Although CPAs may be thought of as low-risk businesses, like in any business, mistakes happen. Even the most detail-oriented accountant has to plan for the worst-case scenario. An unsatisfied client may look to challenge a tax filing or write-up work, and quickly decide to file a claim against your company. The cost of defending yourself against a lawsuit may be just as costly, if not more, than the claim itself. Having accountants liability insurance can protect you against unforeseen claims and court costs.

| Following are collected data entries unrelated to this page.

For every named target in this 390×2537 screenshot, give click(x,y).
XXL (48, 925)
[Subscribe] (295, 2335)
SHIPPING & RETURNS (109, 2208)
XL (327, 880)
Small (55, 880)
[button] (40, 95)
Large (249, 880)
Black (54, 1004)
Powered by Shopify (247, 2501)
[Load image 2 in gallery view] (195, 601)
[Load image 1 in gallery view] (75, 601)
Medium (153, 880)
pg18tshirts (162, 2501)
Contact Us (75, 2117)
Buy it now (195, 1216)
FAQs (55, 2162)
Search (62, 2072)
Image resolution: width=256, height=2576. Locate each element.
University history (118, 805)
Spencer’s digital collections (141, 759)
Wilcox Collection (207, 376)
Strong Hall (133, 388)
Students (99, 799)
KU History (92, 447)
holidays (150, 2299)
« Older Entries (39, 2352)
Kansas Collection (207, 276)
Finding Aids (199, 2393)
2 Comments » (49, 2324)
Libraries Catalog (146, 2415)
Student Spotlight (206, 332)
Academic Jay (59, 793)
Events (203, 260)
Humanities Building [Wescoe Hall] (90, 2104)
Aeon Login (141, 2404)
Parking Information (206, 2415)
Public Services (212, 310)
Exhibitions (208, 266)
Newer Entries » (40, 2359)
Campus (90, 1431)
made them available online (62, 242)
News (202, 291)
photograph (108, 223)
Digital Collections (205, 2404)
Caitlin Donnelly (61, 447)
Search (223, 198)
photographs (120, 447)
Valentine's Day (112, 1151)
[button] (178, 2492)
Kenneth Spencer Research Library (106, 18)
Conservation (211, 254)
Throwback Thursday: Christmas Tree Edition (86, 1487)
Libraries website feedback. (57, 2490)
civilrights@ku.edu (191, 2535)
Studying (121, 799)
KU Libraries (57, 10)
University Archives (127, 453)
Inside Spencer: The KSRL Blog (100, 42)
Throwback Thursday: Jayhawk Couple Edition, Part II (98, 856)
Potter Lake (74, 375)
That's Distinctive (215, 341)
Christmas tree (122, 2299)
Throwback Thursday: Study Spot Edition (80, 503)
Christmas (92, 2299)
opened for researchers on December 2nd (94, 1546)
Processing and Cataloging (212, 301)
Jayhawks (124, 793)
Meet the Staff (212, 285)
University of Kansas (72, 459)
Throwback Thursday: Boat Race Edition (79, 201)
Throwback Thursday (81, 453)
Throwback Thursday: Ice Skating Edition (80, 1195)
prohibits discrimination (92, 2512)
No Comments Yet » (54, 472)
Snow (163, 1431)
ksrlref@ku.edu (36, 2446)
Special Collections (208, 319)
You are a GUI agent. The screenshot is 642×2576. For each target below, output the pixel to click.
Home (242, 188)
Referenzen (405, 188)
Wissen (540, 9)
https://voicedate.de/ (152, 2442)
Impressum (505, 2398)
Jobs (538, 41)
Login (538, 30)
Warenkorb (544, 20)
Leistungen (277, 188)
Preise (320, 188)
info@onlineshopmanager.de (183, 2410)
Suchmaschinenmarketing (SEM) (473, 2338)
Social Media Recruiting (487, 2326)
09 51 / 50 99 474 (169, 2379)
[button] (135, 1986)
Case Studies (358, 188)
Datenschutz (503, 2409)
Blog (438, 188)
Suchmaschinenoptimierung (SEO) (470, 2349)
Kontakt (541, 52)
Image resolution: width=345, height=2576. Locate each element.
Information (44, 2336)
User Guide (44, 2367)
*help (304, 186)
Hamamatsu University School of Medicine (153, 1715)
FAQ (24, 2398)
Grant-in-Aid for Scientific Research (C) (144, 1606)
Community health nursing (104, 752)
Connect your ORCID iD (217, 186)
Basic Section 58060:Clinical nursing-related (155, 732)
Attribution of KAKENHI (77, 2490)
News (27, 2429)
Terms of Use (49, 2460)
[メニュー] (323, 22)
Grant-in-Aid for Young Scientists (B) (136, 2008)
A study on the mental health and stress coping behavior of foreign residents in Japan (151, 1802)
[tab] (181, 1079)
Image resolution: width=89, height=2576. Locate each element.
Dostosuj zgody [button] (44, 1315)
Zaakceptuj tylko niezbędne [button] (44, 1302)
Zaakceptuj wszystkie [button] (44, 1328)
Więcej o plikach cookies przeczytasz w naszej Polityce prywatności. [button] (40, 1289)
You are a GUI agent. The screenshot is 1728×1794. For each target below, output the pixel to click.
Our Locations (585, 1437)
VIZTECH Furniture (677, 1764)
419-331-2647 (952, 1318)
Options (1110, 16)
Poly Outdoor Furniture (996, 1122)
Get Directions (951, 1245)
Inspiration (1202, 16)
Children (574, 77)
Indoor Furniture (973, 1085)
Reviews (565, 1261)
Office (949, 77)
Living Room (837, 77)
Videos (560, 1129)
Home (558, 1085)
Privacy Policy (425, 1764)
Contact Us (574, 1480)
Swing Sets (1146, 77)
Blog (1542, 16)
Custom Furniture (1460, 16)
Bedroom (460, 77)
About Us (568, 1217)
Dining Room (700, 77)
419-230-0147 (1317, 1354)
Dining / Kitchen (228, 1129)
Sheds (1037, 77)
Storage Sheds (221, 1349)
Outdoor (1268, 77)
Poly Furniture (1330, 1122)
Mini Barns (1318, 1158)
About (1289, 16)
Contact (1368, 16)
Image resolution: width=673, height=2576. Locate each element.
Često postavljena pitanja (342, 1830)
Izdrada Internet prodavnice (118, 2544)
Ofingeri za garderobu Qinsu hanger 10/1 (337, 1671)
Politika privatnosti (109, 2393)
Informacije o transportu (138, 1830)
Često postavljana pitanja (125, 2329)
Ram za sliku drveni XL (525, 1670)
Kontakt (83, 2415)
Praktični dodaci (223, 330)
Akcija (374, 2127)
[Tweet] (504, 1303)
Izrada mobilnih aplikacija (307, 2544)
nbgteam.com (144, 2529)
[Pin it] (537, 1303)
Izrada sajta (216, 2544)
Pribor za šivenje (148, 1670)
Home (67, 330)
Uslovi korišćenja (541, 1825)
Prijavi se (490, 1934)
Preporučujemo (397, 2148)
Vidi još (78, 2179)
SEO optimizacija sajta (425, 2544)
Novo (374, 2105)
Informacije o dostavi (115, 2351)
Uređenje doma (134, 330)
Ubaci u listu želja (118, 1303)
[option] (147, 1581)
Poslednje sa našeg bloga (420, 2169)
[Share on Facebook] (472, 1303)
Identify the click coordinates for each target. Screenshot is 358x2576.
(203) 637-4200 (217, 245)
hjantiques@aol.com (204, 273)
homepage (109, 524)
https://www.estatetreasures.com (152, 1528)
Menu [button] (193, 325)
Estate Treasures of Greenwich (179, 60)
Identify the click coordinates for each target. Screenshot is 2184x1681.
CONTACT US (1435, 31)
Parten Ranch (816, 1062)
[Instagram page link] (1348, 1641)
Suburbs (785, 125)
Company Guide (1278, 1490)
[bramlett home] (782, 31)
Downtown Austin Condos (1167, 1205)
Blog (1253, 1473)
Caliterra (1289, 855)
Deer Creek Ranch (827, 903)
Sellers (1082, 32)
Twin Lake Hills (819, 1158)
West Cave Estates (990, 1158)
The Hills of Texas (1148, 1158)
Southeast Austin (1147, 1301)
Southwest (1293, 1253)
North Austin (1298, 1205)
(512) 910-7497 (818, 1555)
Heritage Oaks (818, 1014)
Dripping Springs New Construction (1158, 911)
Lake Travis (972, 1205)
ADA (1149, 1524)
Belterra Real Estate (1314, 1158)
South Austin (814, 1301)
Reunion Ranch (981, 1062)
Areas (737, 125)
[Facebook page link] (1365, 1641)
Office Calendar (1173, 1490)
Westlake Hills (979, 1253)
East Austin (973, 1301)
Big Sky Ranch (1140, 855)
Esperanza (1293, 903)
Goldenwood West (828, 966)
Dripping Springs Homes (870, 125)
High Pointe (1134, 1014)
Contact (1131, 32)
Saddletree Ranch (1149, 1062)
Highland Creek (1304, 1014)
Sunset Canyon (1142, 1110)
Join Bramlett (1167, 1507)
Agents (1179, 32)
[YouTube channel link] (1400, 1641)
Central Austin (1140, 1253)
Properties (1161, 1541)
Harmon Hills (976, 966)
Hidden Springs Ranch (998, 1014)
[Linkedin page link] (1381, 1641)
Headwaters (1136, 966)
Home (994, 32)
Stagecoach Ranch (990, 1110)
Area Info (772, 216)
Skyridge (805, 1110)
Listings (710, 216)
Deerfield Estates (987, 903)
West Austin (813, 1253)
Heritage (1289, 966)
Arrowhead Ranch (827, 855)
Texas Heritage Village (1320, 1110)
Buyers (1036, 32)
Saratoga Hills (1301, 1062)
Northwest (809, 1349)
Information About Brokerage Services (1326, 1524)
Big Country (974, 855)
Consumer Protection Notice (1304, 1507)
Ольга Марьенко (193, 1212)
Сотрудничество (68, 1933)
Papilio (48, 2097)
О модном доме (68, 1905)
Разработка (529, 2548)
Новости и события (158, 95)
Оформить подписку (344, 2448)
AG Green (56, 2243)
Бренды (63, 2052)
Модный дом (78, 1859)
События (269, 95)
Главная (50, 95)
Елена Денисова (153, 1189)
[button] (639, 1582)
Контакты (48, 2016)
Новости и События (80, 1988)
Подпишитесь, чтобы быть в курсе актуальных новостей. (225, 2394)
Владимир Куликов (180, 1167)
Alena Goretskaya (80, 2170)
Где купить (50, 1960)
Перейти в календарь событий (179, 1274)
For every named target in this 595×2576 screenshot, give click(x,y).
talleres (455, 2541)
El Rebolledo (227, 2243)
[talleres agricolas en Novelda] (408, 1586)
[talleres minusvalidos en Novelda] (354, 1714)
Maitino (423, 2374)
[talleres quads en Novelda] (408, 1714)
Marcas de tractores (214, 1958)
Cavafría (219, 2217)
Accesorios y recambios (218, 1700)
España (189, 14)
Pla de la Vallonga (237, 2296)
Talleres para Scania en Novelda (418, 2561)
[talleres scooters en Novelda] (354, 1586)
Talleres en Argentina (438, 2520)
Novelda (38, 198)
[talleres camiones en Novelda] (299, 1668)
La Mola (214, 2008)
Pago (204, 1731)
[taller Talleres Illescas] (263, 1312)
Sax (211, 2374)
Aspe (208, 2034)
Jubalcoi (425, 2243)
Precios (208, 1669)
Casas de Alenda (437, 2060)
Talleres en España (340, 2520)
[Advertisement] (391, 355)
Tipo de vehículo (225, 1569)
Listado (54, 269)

Who Should Protect Themselves?
Anyone who prepares and examines financial records or financial operations should consider obtaining coverage. This may include the following:
- Certified public accountants
- Tax preparers
What Size of Business Is Covered?
Whether you’re starting out your CPA business or have an established practice, accountants liability insurance is an important asset to any growing business. The following business structures can be covered:
- Small firm: Up to three accountants and annual revenues up to $400,000
- Mid-sized firm: Four or more accountants and annual revenues greater than $400,000
- Large firm: Annual billing of at least $10 million
What Are the Types of Coverage?
Mistakes aren’t one size fits all. Professional liability policies provide coverage for the following:
- Omissions or Errors
- Liability suits
- Breach of duty
- Negligent act
- Misleading statements
Accountants liability insurance is available for firms of all sizes who are committed to the integrity of their practice. Adding coverage to your business can mean fewer worries and a greater focus on growing your business.